Tasks to carry out >>
a – In the article about the AAP NYC center's move, on which floor of the Tata Innovation Center is the center now located?
b – Carry on the article about the AAP NYC center's move to Roosevelt Island from its final sentence.

Reading text >>
● ● ●

Gensler Family AAP NYC Center Opens Doors, Possibilities on Cornell Tech Campus
After a decade at 26 Broadway in Lower Manhattan, the center's move to Roosevelt Island affords new opportunities for connection and collaboration.
The College of Architecture, Art, and Planning's Gensler Family AAP NYC Center (AAP NYC) is settling into its new location on the fourth floor of the Tata Innovation Center on Roosevelt Island. With expanded New York City-based options, increased student interest, and AAP's ongoing commitment to immersive, multi-disciplinary learning and research, AAP NYC now has a permanent home offering 16,000 square feet of customized yet adaptable space for curricular and co-curricular activities. In celebration of this milestone, beginning this fall, architect Peter Eisenman (B.Arch. '55) and critic Cynthia Davidson will host Island Editions, a curated series of conversations with some of the architecture discipline's leading practitioners at the center.
Iterating and Evolving
The establishment of robust New York City-based programming as a hallmark of the AAP student experience over the last two decades has largely been due to the commitment of the AAP community, which has consistently invested in the city's unique experiential learning and professional development opportunities. The center was founded in 2006 by then AAP Dean Moshen Mostafavi in collaboration with late alumnus Art Gensler (B.Arch. '58), and expanded incrementally through an ongoing partnership between Gensler and AAP Dean Kent Kleinman (2008–18). During AAP Gale and Ira Drukier Dean J. Meejin Yoon's current tenure, AAP NYC's future was further solidified with a $10 million gift and ongoing support from the Gensler family.

● ● ●

Data entries >>
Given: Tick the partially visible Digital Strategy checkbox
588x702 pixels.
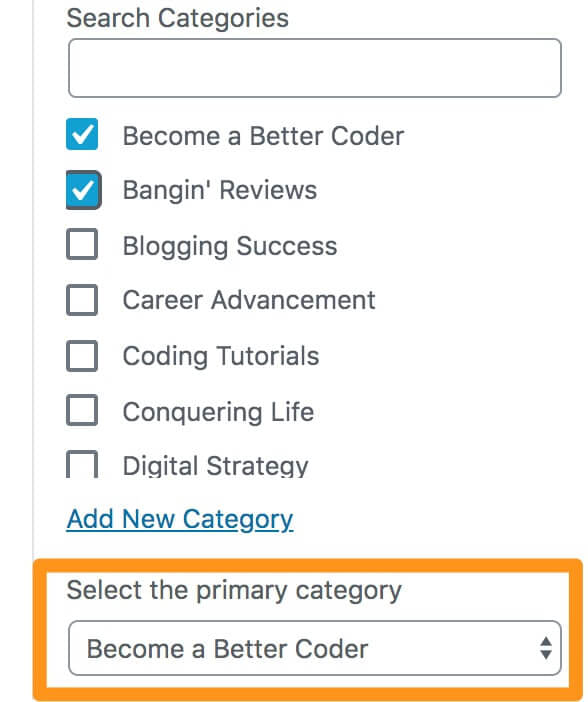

● ● ●

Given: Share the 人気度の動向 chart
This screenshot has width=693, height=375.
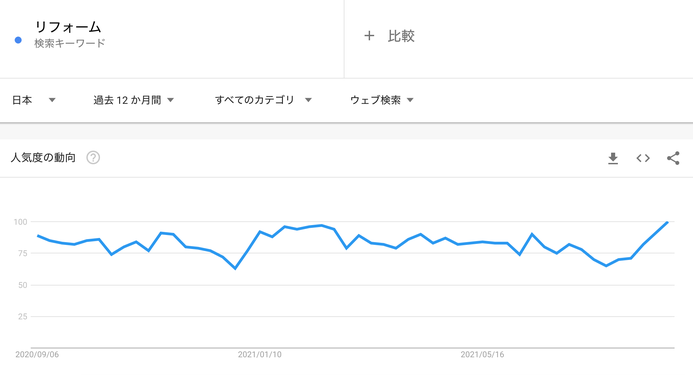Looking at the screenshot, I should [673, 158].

● ● ●

Answers by task >>
a – The fourth floor.

b –
"The program has been around for nearly two decades, and there's been a constant cycle of iterating and evolving; it's never ever been static," said Robert Balder (B.S. URS '89), AAP NYC's longtime executive director. "Over the 15 years I've been here, there has been this ability to stretch, change, modify, and amend. We've gone through significant changes in both the physical space and in what we can do. Almost every year, there's something new and different we have to offer any student who comes to New York."
Students Surya Kumar and Nirmohi Kathrecha (both M.S. AUD '25) pin up their final studio project exploring children's experiences of the public realm and proposing alternatives for mobility, play, and belonging in East Harlem.
Urban Design Studio site visit to Silvercup Studios, a media production studio in Long Island City, led by M.S. in Advanced Urban Design (M.S. AUD) Director Jesse LeCavalier.
AAP students cross the walking bridge at 144 Vanderbilt during a tour led by SO – IL architects, who collaborated with a Brooklyn-based developer to design the building.
Students Surya Kumar and Nirmohi Kathrecha (both M.S. AUD '25) pin up their final studio project exploring children's experiences of the public realm and proposing alternatives for mobility, play, and belonging in East Harlem.
Studio and seminar topics remain current and often vary widely according to the interests and expertise of leading faculty and practitioners who regularly teach at AAP NYC, and the program's expansive itinerary of visits to sites across the five boroughs, cultural institutions and events, guest speakers, and conversations with New York City-based alumni and practitioners changes each semester.
Along with lectures, a book launch, and other events this year at their new home, the Island Editions conversation series will welcome guests, including Bernard Tschumi, Steven Holl, Nader Tehrani, Elizabeth Diller, Toshiko Mori, and AAP Dean J. Meejin Yoon, across the fall and spring semesters. Hosts Peter Eisenman and Cynthia Davidson will engage them in discussions that invite candid reflections and speculations on design, its evolution, and many points of impact.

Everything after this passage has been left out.